_OBJECTIF 1_:
D'après le texte source, quelle société a construit le grand pont métallique de Budapest ?
_OBJECTIF 2_:
Reproduisez à l'identique le passage du texte source qui commence aux mots "Waitzen (Vács), assise" et s'arrête après les mots "habitent des ouvriers.".

_TEXTE SOURCE_:
━━━

Waitzen (Vács), assise sur les dernières pentes des collines après le grand coude du Danube, regarde la plaine sans fin, le fleuve large et droit qui se dirige sur les fumées lointaines de Budapest.
Le Danube s’anime, des remorqueurs font entendre leur souffle saccadé et puissant. Après avoir dépassé l’île Marguerite, couverte de grands arbres, émeraude au milieu des flots jaunes, je passe sous le grand pont métallique de Budapest, construit par la Société des Batignolles et qui n’a pas coûté moins de onze millions. J’aborde à côté de l ‘école de natation militaire, ne pouvant aller plus loin à cause des vagues soulevées par le courant et par les bateaux à vapeur. Des gamins emportent Vagabonde dans une maison voisine, basse et noire, où habitent des ouvriers.

━━━

_DONNÉES FOURNIES_:

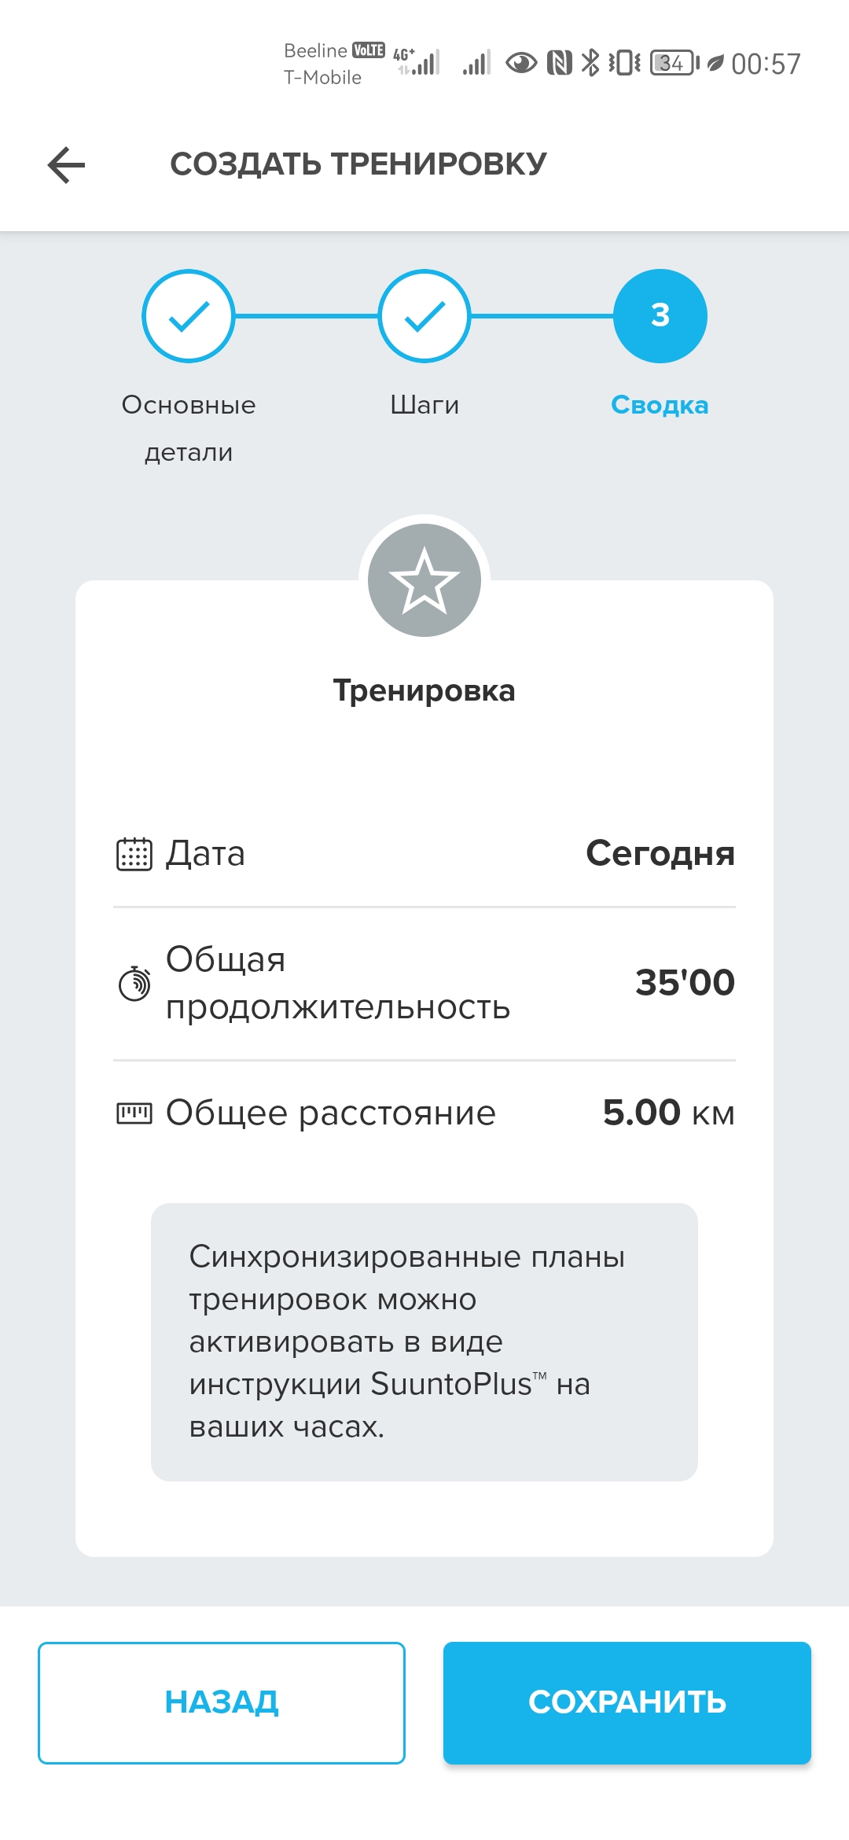
Task: Tap the 5.00 км distance value
Action: [x=668, y=1113]
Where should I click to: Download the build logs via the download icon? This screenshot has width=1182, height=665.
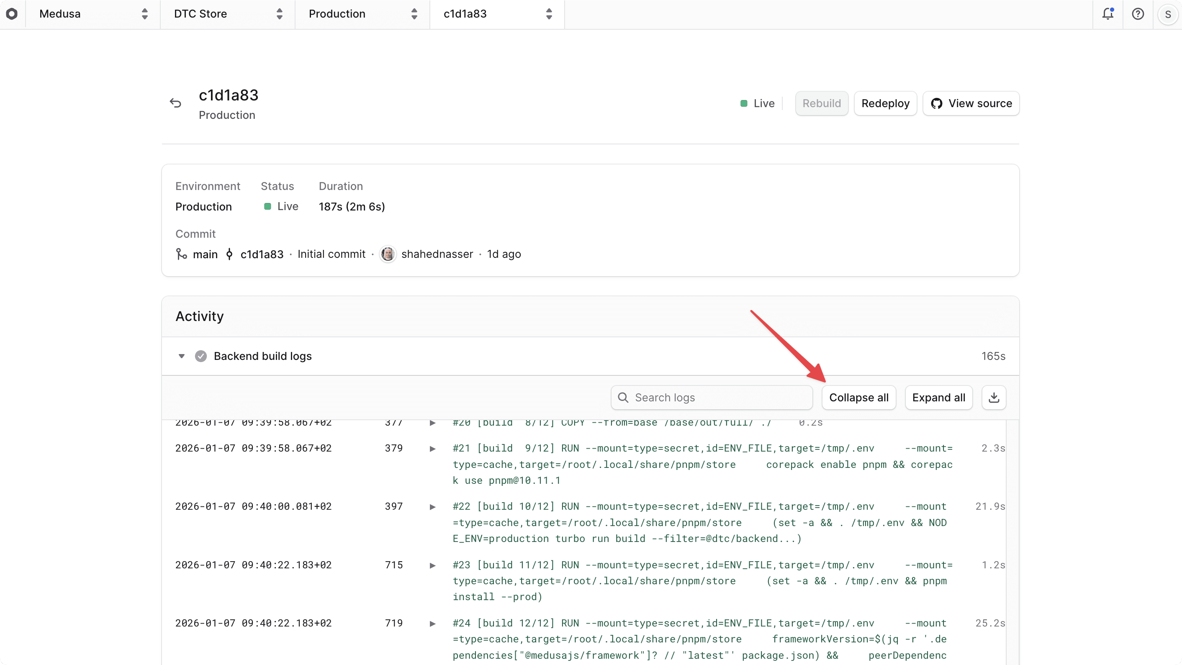994,397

━━━

_CORRIGÉ 1_:
La Société des Batignolles.

_CORRIGÉ 2_:
Waitzen (Vács), assise sur les dernières pentes des collines après le grand coude du Danube, regarde la plaine sans fin, le fleuve large et droit qui se dirige sur les fumées lointaines de Budapest.
Le Danube s’anime, des remorqueurs font entendre leur souffle saccadé et puissant. Après avoir dépassé l’île Marguerite, couverte de grands arbres, émeraude au milieu des flots jaunes, je passe sous le grand pont métallique de Budapest, construit par la Société des Batignolles et qui n’a pas coûté moins de onze millions. J’aborde à côté de l ‘école de natation militaire, ne pouvant aller plus loin à cause des vagues soulevées par le courant et par les bateaux à vapeur. Des gamins emportent Vagabonde dans une maison voisine, basse et noire, où habitent des ouvriers.